BEGIN Exercise materials
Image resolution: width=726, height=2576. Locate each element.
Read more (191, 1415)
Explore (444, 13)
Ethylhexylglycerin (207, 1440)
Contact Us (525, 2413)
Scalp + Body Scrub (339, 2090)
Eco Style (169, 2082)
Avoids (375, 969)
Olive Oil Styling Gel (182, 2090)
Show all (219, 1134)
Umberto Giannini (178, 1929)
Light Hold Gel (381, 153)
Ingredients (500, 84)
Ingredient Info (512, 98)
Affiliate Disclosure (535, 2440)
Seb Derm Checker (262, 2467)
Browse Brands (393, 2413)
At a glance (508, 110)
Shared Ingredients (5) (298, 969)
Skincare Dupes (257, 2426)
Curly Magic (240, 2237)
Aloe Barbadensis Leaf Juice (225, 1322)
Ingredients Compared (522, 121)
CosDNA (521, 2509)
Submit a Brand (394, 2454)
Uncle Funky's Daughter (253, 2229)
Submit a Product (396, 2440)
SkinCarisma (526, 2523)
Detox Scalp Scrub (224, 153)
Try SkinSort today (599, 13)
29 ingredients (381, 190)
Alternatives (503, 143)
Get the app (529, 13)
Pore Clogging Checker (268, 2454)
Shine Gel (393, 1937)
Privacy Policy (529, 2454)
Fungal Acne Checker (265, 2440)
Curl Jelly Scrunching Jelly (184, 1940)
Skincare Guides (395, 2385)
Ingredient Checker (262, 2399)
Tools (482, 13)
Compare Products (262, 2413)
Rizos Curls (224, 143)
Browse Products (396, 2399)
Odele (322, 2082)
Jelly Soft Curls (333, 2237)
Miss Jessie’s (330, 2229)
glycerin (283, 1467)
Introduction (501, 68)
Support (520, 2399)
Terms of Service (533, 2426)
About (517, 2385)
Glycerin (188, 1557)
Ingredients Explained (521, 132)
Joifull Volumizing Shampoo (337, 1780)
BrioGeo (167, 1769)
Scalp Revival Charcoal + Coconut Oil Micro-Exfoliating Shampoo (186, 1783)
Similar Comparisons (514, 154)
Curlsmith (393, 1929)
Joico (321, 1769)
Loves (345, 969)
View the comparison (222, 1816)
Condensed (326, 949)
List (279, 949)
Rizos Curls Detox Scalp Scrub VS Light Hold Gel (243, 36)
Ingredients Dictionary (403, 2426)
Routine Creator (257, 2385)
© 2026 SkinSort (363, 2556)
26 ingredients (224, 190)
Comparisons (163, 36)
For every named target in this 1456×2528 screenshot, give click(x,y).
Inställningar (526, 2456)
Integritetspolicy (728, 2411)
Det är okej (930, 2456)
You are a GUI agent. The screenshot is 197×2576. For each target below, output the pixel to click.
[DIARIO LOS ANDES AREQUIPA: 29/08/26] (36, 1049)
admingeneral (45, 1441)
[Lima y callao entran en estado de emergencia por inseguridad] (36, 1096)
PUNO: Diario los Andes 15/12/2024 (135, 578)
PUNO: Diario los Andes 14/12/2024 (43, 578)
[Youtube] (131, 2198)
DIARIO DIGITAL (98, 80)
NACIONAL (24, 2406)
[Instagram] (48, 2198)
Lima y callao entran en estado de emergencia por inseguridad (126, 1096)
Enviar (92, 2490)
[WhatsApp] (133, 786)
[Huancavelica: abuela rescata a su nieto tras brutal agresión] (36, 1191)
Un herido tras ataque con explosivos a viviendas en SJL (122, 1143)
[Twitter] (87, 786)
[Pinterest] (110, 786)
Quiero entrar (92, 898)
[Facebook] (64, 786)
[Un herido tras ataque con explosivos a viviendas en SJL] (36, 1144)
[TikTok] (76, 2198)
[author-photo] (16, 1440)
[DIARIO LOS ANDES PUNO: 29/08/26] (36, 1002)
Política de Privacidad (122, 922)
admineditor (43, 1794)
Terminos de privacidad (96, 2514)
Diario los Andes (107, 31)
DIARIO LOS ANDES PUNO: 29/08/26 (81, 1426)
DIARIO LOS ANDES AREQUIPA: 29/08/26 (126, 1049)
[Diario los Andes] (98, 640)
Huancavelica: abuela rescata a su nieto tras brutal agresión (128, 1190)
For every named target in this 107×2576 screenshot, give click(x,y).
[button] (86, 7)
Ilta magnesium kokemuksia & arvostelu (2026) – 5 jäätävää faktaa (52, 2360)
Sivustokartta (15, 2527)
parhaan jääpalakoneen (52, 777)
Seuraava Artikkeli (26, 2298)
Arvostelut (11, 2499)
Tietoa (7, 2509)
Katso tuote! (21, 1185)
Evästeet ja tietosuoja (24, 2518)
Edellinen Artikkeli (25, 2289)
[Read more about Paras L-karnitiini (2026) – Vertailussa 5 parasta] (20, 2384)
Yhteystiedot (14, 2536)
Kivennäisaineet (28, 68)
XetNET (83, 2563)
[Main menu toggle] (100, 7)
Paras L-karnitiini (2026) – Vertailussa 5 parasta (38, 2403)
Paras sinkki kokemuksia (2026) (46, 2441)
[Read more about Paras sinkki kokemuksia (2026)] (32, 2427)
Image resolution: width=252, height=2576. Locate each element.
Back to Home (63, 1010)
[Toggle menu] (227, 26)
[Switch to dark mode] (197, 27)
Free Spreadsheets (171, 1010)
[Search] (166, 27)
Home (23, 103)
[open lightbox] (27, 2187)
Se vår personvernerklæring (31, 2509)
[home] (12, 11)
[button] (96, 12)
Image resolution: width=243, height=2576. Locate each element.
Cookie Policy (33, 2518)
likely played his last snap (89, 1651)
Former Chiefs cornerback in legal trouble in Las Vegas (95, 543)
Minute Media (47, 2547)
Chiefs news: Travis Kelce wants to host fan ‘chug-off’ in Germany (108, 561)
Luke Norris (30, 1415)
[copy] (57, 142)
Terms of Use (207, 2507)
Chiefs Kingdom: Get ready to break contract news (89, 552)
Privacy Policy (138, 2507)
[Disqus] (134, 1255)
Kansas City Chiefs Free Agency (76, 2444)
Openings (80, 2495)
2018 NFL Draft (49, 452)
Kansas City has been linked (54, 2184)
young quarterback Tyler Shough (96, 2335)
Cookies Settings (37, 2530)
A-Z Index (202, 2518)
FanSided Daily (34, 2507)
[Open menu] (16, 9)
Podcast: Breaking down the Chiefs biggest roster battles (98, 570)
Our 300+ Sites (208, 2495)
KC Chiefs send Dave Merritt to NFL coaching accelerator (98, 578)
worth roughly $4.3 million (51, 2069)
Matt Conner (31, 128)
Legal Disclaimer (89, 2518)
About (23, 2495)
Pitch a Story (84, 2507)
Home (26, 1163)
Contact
END Exercise materials
[Your objective] What's needed is an exact copy of every entry.

[Result of this task]
Image resolution: width=726, height=2576. Locate each element.
Read more (191, 1415)
Explore (444, 13)
Ethylhexylglycerin (207, 1440)
Contact Us (525, 2413)
Scalp + Body Scrub (339, 2090)
Eco Style (169, 2082)
Avoids (375, 969)
Olive Oil Styling Gel (182, 2090)
Show all (219, 1134)
Umberto Giannini (178, 1929)
Light Hold Gel (381, 153)
Ingredients (500, 84)
Ingredient Info (512, 98)
Affiliate Disclosure (535, 2440)
Seb Derm Checker (262, 2467)
Browse Brands (393, 2413)
At a glance (508, 110)
Shared Ingredients (5) (298, 969)
Skincare Dupes (257, 2426)
Curly Magic (240, 2237)
Aloe Barbadensis Leaf Juice (225, 1322)
Ingredients Compared (522, 121)
CosDNA (521, 2509)
Submit a Brand (394, 2454)
Uncle Funky's Daughter (253, 2229)
Submit a Product (396, 2440)
SkinCarisma (526, 2523)
Detox Scalp Scrub (224, 153)
Try SkinSort today (599, 13)
29 ingredients (381, 190)
Alternatives (503, 143)
Get the app (529, 13)
Pore Clogging Checker (268, 2454)
Shine Gel (393, 1937)
Privacy Policy (529, 2454)
Fungal Acne Checker (265, 2440)
Curl Jelly Scrunching Jelly (184, 1940)
Skincare Guides (395, 2385)
Ingredient Checker (262, 2399)
Tools (482, 13)
Compare Products (262, 2413)
Rizos Curls (224, 143)
Browse Products (396, 2399)
Odele (322, 2082)
Jelly Soft Curls (333, 2237)
Miss Jessie’s (330, 2229)
glycerin (283, 1467)
Introduction (501, 68)
Support (520, 2399)
Terms of Service (533, 2426)
About (517, 2385)
Glycerin (188, 1557)
Ingredients Explained (521, 132)
Joifull Volumizing Shampoo (337, 1780)
BrioGeo (167, 1769)
Scalp Revival Charcoal + Coconut Oil Micro-Exfoliating Shampoo (186, 1783)
Similar Comparisons (514, 154)
Curlsmith (393, 1929)
Joico (321, 1769)
Loves (345, 969)
View the comparison (222, 1816)
Condensed (326, 949)
List (279, 949)
Rizos Curls Detox Scalp Scrub VS Light Hold Gel (243, 36)
Ingredients Dictionary (403, 2426)
Routine Creator (257, 2385)
© 2026 SkinSort (363, 2556)
26 ingredients (224, 190)
Comparisons (163, 36)
For every named target in this 1456×2528 screenshot, give click(x,y).
Inställningar (526, 2456)
Integritetspolicy (728, 2411)
Det är okej (930, 2456)
You are a GUI agent. The screenshot is 197×2576. For each target below, output the pixel to click.
[DIARIO LOS ANDES AREQUIPA: 29/08/26] (36, 1049)
admingeneral (45, 1441)
[Lima y callao entran en estado de emergencia por inseguridad] (36, 1096)
PUNO: Diario los Andes 15/12/2024 (135, 578)
PUNO: Diario los Andes 14/12/2024 (43, 578)
[Youtube] (131, 2198)
DIARIO DIGITAL (98, 80)
NACIONAL (24, 2406)
[Instagram] (48, 2198)
Lima y callao entran en estado de emergencia por inseguridad (126, 1096)
Enviar (92, 2490)
[WhatsApp] (133, 786)
[Huancavelica: abuela rescata a su nieto tras brutal agresión] (36, 1191)
Un herido tras ataque con explosivos a viviendas en SJL (122, 1143)
[Twitter] (87, 786)
[Pinterest] (110, 786)
Quiero entrar (92, 898)
[Facebook] (64, 786)
[Un herido tras ataque con explosivos a viviendas en SJL] (36, 1144)
[TikTok] (76, 2198)
[author-photo] (16, 1440)
[DIARIO LOS ANDES PUNO: 29/08/26] (36, 1002)
Política de Privacidad (122, 922)
admineditor (43, 1794)
Terminos de privacidad (96, 2514)
Diario los Andes (107, 31)
DIARIO LOS ANDES PUNO: 29/08/26 (81, 1426)
DIARIO LOS ANDES AREQUIPA: 29/08/26 (126, 1049)
[Diario los Andes] (98, 640)
Huancavelica: abuela rescata a su nieto tras brutal agresión (128, 1190)
For every named target in this 107×2576 screenshot, give click(x,y).
[button] (86, 7)
Ilta magnesium kokemuksia & arvostelu (2026) – 5 jäätävää faktaa (52, 2360)
Sivustokartta (15, 2527)
parhaan jääpalakoneen (52, 777)
Seuraava Artikkeli (26, 2298)
Arvostelut (11, 2499)
Tietoa (7, 2509)
Katso tuote! (21, 1185)
Evästeet ja tietosuoja (24, 2518)
Edellinen Artikkeli (25, 2289)
[Read more about Paras L-karnitiini (2026) – Vertailussa 5 parasta] (20, 2384)
Yhteystiedot (14, 2536)
Kivennäisaineet (28, 68)
XetNET (83, 2563)
[Main menu toggle] (100, 7)
Paras L-karnitiini (2026) – Vertailussa 5 parasta (38, 2403)
Paras sinkki kokemuksia (2026) (46, 2441)
[Read more about Paras sinkki kokemuksia (2026)] (32, 2427)
Image resolution: width=252, height=2576. Locate each element.
Back to Home (63, 1010)
[Toggle menu] (227, 26)
[Switch to dark mode] (197, 27)
Free Spreadsheets (171, 1010)
[Search] (166, 27)
Home (23, 103)
[open lightbox] (27, 2187)
Se vår personvernerklæring (31, 2509)
[home] (12, 11)
[button] (96, 12)
Image resolution: width=243, height=2576. Locate each element.
Cookie Policy (33, 2518)
likely played his last snap (89, 1651)
Former Chiefs cornerback in legal trouble in Las Vegas (95, 543)
Minute Media (47, 2547)
Chiefs news: Travis Kelce wants to host fan ‘chug-off’ in Germany (108, 561)
Luke Norris (30, 1415)
[copy] (57, 142)
Terms of Use (207, 2507)
Chiefs Kingdom: Get ready to break contract news (89, 552)
Privacy Policy (138, 2507)
[Disqus] (134, 1255)
Kansas City Chiefs Free Agency (76, 2444)
Openings (80, 2495)
2018 NFL Draft (49, 452)
Kansas City has been linked (54, 2184)
young quarterback Tyler Shough (96, 2335)
Cookies Settings (37, 2530)
A-Z Index (202, 2518)
FanSided Daily (34, 2507)
[Open menu] (16, 9)
Podcast: Breaking down the Chiefs biggest roster battles (98, 570)
Our 300+ Sites (208, 2495)
KC Chiefs send Dave Merritt to NFL coaching accelerator (98, 578)
worth roughly $4.3 million (51, 2069)
Matt Conner (31, 128)
Legal Disclaimer (89, 2518)
About (23, 2495)
Pitch a Story (84, 2507)
Home (26, 1163)
Contact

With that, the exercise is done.